Managing a stress-free office move

30th of October 2014
Managing a stress-free office move

Just the thought of it is enough to send your stress levels through the roof. Yet managing an office move with all the hassle, upheaval and expense that comes with it is a nettle most business owners will need to grasp sooner or later. Hartley Milner reports on how one company on a tight budget sought to smooth the move.

Publisher Lyall Kinley surveyed 20 years of clutter at his rented premises in north London and a deep panic set in as the reality of what he was about to take on hit home. “Every shelf, cupboard, filing cabinet, in fact every available nook and cranny, was piled high with stuff we really should have thrown out years ago,” said Kinley. “And it was not only paper clutter but also bulky stuff such as obsolete computers, printers and a photocopier.

“Why we let the place get in such a state, I really cannot say, but we had to shift the lot, along with moving the office furnishings and IT equipment we use every day – and all in the space of three weeks!”

Kinley was having to downsize his retail catalogue publishing business following a steady fall in orders due to the recession and the rise of online shopping. He had left three vacancies unfilled and made two employees redundant, leaving a staff of eight full-time copywriters and designers. 
“Drastic measures were needed in the short term and a move to more affordable premises would be key to returning the business to profitability and to ensuring it remained competitive,” said Kinley.

“We had been through lean times in the past, but a relocation had never been on the cards before, so all I had to guide me were horror stories about what can happen if it all goes wrong,which everyone seemed most eager to impart.

“From what people were saying, the one thing you should resist at all costs is going down the DIY route, which we had considered at one point to save money. I heard tales of employees injuring their backs while lugging around heavy boxes and falling down steps while helping carry a desk to a waiting van, then going on to claim hefty compensation from the business owner in the courts.

“In the end, we heeded all the warnings and obtained a short-term 12,700 euros bank loan to cover bringing in expert help, including a professional office relocation adviser. After all, while the move was under way we still had to continue servicing our clients, so we wanted to ensure it all went seamlessly to avoid causing disruption to them.

“We anticipated repaying the loan early from the 21,600 euros we estimated we could save on our rental, heating and phone costs and business rates in just the first year of relocating.”

Clearly, the first step for Kinley was to find premises that would provide the savings he was seeking, somewhere nearby but with around half the 1,600 square feet of floor space he was currently occupying (100 square feet per employee is generally recommended).

“This is where the local office relocation adviser started earning her money,” said Kinley. “Knowing we were on a tight budget, she put us in touch with commercial property agents offering the most competitive commission rates and advised us that because our business was IT-based we did not require ‘shop window’ premises in a prime location. The key thing was getting a lease that suited us.”

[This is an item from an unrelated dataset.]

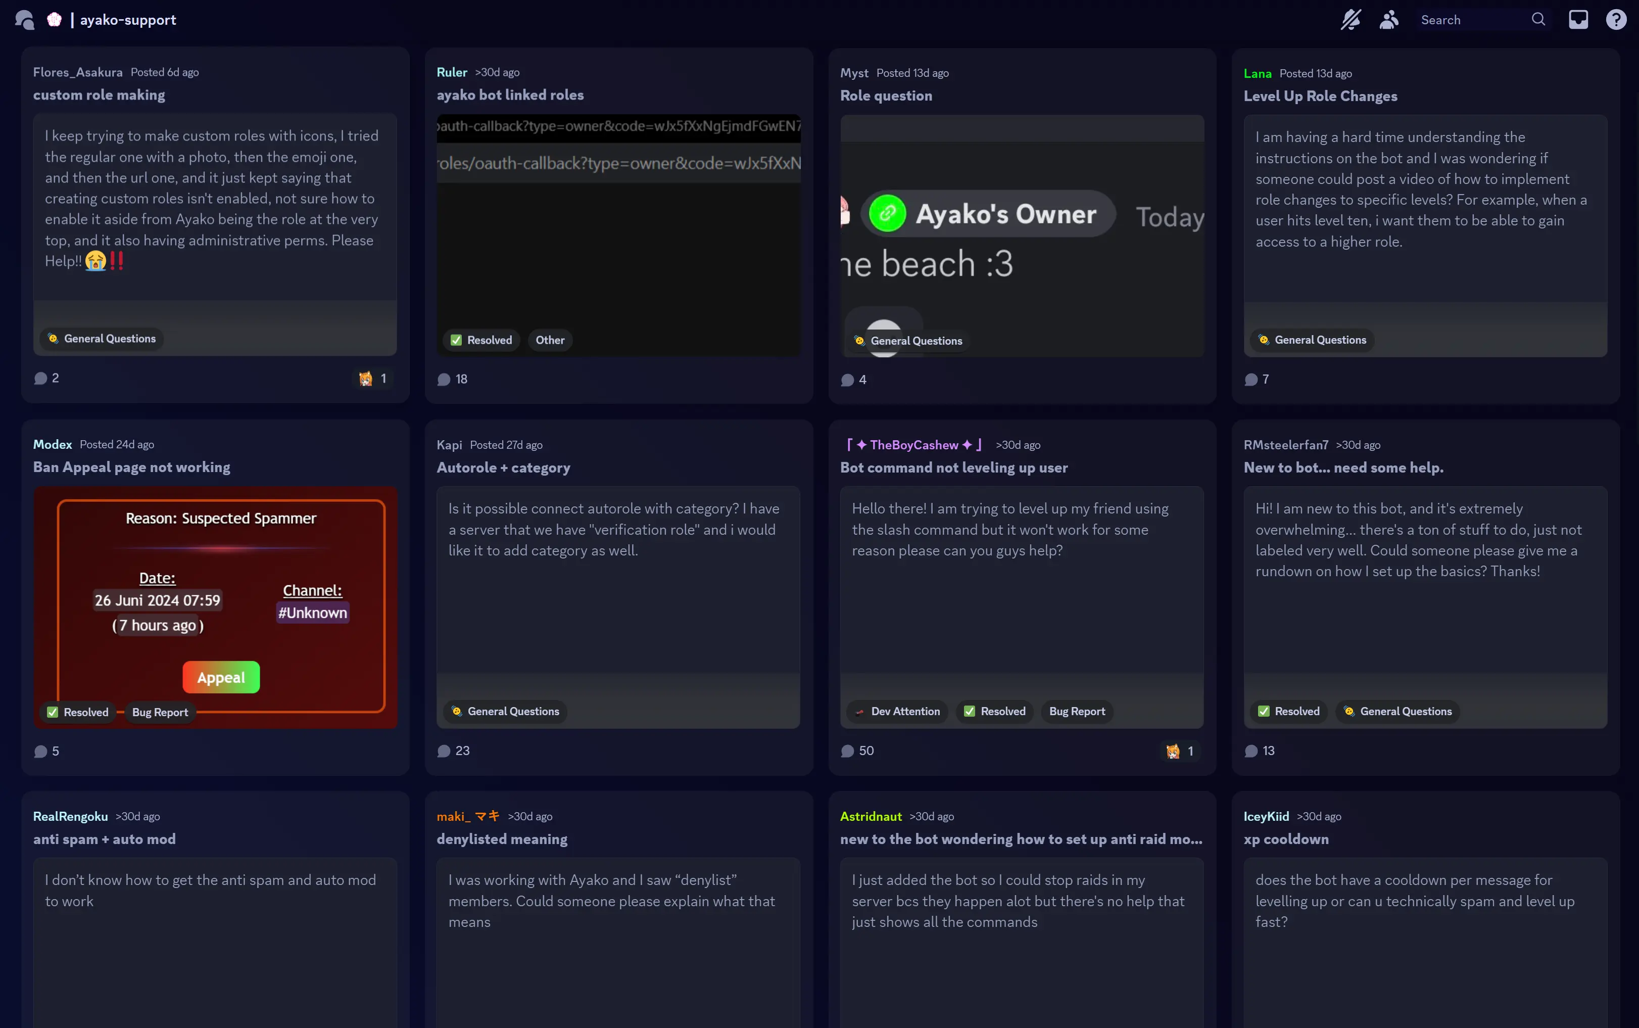The width and height of the screenshot is (1639, 1028).
Task: Open the Ban Appeal screenshot thumbnail
Action: click(x=215, y=598)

Kinley was advised to opt for a flexible lease, which meant he could leave the premises at short notice if he suddenly needed to slash costs further. A non-flexible lease can mean up to three months’ negotiation before the contract is signed and can often tie you to a property for five years or more. Whichever option, always check the lease offer is competitive against similar office space in the area. Never accept the rental quoted – always haggle for a better deal and show the terms of the lease to your solicitor.

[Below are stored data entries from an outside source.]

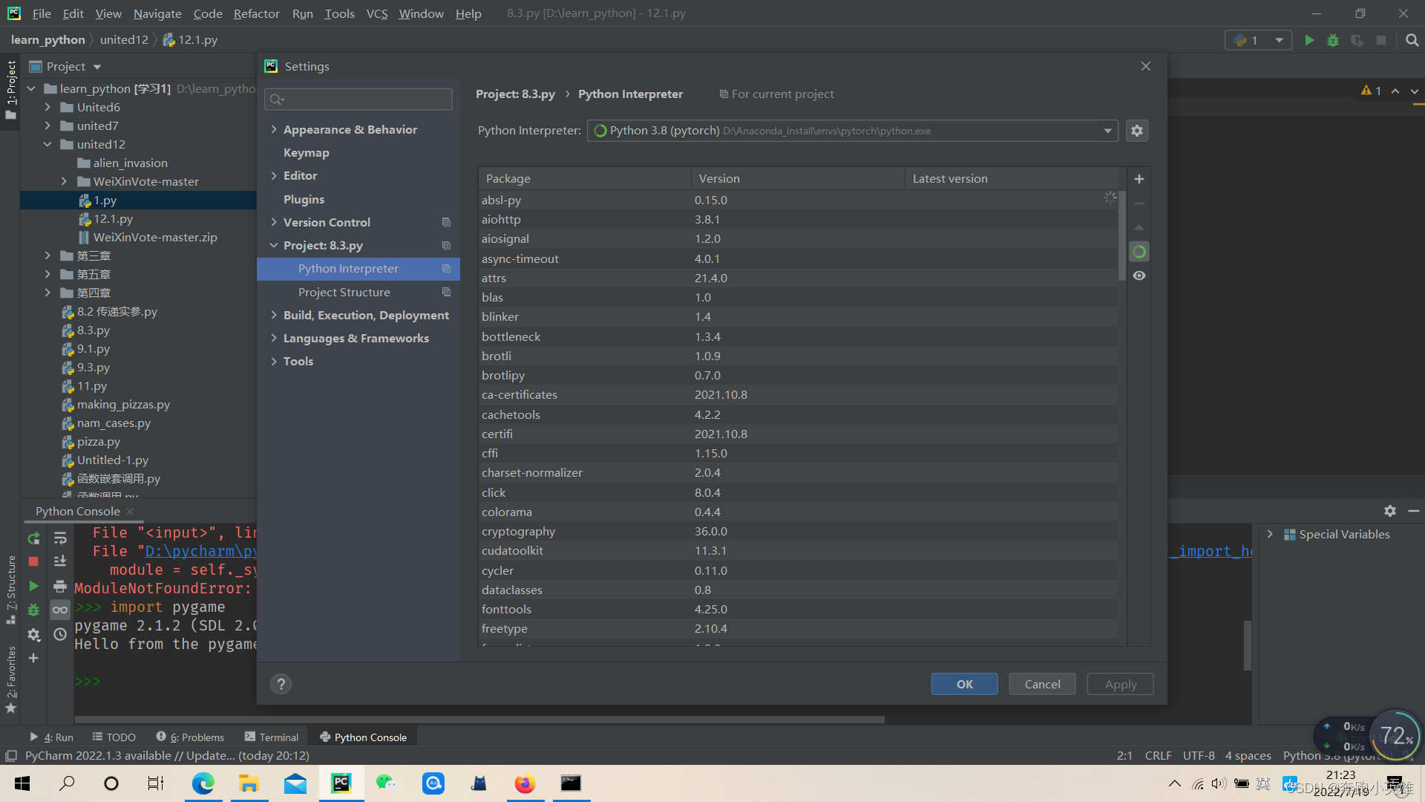Screen dimensions: 1425x802
Task: Toggle the show variables glasses icon
Action: 60,610
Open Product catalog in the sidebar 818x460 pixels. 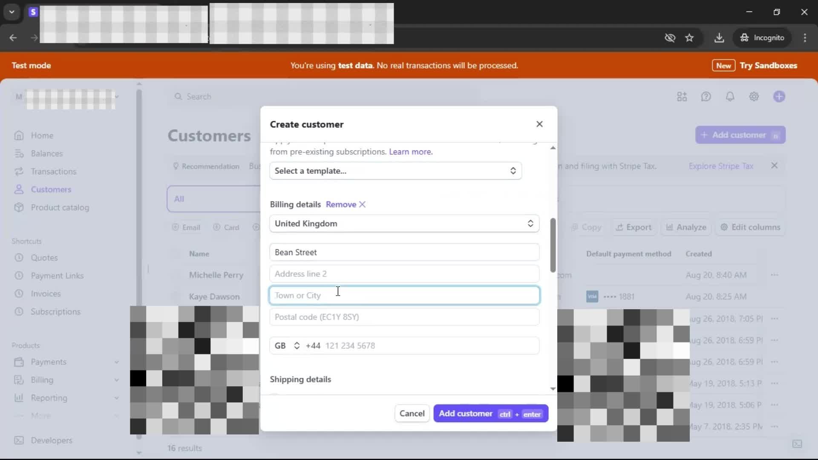tap(60, 207)
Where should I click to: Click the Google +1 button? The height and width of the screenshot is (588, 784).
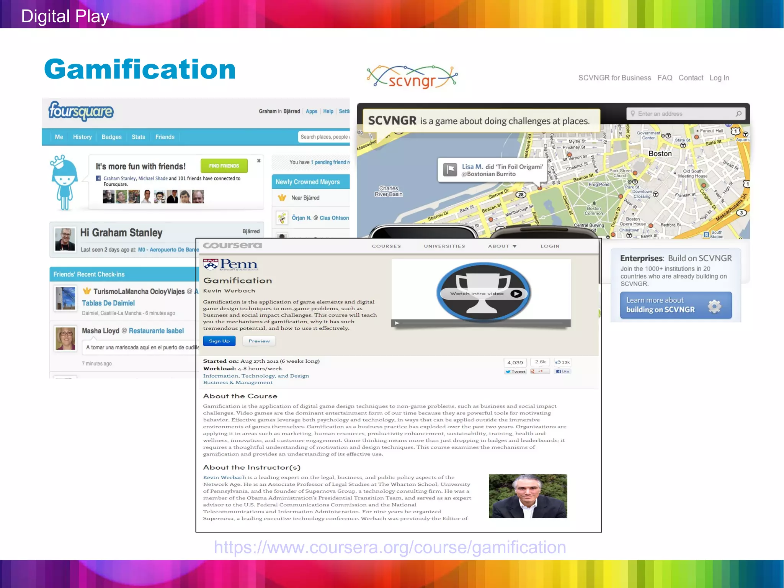pyautogui.click(x=540, y=371)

The adviser also drew up the following property seeker’s checklist:

• Crucially, are the offices big enough
and affordable?
• Is there room to expand?
• Is the office serviced or unserviced? If unserviced, what would be the costs of putting in all the fittings you need?
• Is the building in a secure, low crime area? How will its security status affect your insurance? The more doors and locks to the office, and further up from ground level it is, the better the insurance deal. Will you have to pay for your own locks?
• How hands-on are the management? Do they provide their own plumber/electrician/etc.
Points to check
• Who will be responsible for maintenance – management or you?
• Will you be forbidden from doing anything, such as redecorating?
• Will you have access 24/7, or do you have to be out by a certain time?
• Check service charges and business rates.
• Are there good transport links and free parking attached or nearby?
• What shops and amenities are nearby?
• Is a shower available?
• Is there secure parking for cycles?
• If an office block, is there a lift?
• Are there enough power sockets?
• Will you have access to a kitchen?
• Will you have access to drinking water?
• Is there air-con/central heating? How costly are the offices to heat?
• Check all windows open and close.

Kinley’s adviser, Jenna Smith, said planning should start at least three months ahead of the move date with finding a reliable removal company an early priority. “You should get at least three removals quotes and not simply from a man with a van who does a bit of removal work on the side,” she said.

“They should be experienced in office removals, and therefore used to handling office equipment, furniture, and they should also be mindful of the importance of getting everything re-assembled in the right place, tested and working as it should quickly and efficiently. You will also need to check that they are adequately insured.

“Once you have chosen a removals company, try to plan your office move so it doesn’t eat into valuable business time. Many office removers will be available at weekends to accommodate your business needs. It also means your staff can leave the office on a Friday already prepared for the move and return to a work-ready office on the Monday morning.

“There is so much to think about and organise, so drawing up a well thought-out relocation strategy is key to ensuring everything goes smoothly. Checklists are central to the success of any move and you will find they never seem to get shorter, because you are always adding to them. Something that tends to get left until late is contacting your existing service providers. Yet by letting them know about the move early you are in a strong position to negotiate a good deal for carrying them over to your new premises. It is also a good opportunity to get alternative quotes from other providers.

“Your responsibilities for your old premises may not end simply because you have vacated them. You may well be liable for dilapidation costs, which can be huge. Office moves can entail a range of different costs, including IT cabling and infrastructure, insurance and new equipment and furnishings. These are just some of the costs involved. Make sure you do detailed costings and add on around 20 per cent as unexpected problems are likely to push you over budget.

“If you are using an office fit-out company, ask them for a detailed layout of your new office to enable the removals firm to set up everything in its right place in your new office. Ask your staff to pack their own desk items and make sure everything is correctly labelled so it ends up at the right desk in the new office.”

You need to get your IT company to pack all your computers and servers on your leave date (or before if you can work off laptops) and set them up again in the new office on the same day and as soon as possible, said Smith, as it is almost certain that you will not get everything up and running satisfactorily first time.

“We followed all the advice, including using professionals, and we were settled in our bright new offices well within three weeks,” said Kinley. “We over-spent our budget by 2,500 euros, but this was more than offset by the savings we made. Our biggest cost by far was the 44,500 euros for putting right dilapidations in the offices we vacated, but we had this covered because we had regularly put money aside each year for this purpose.

“Best of all, we have been able to diversify into a more lucrative area of publishing and significantly increase our turnover. We are even considering taking on additional staff.”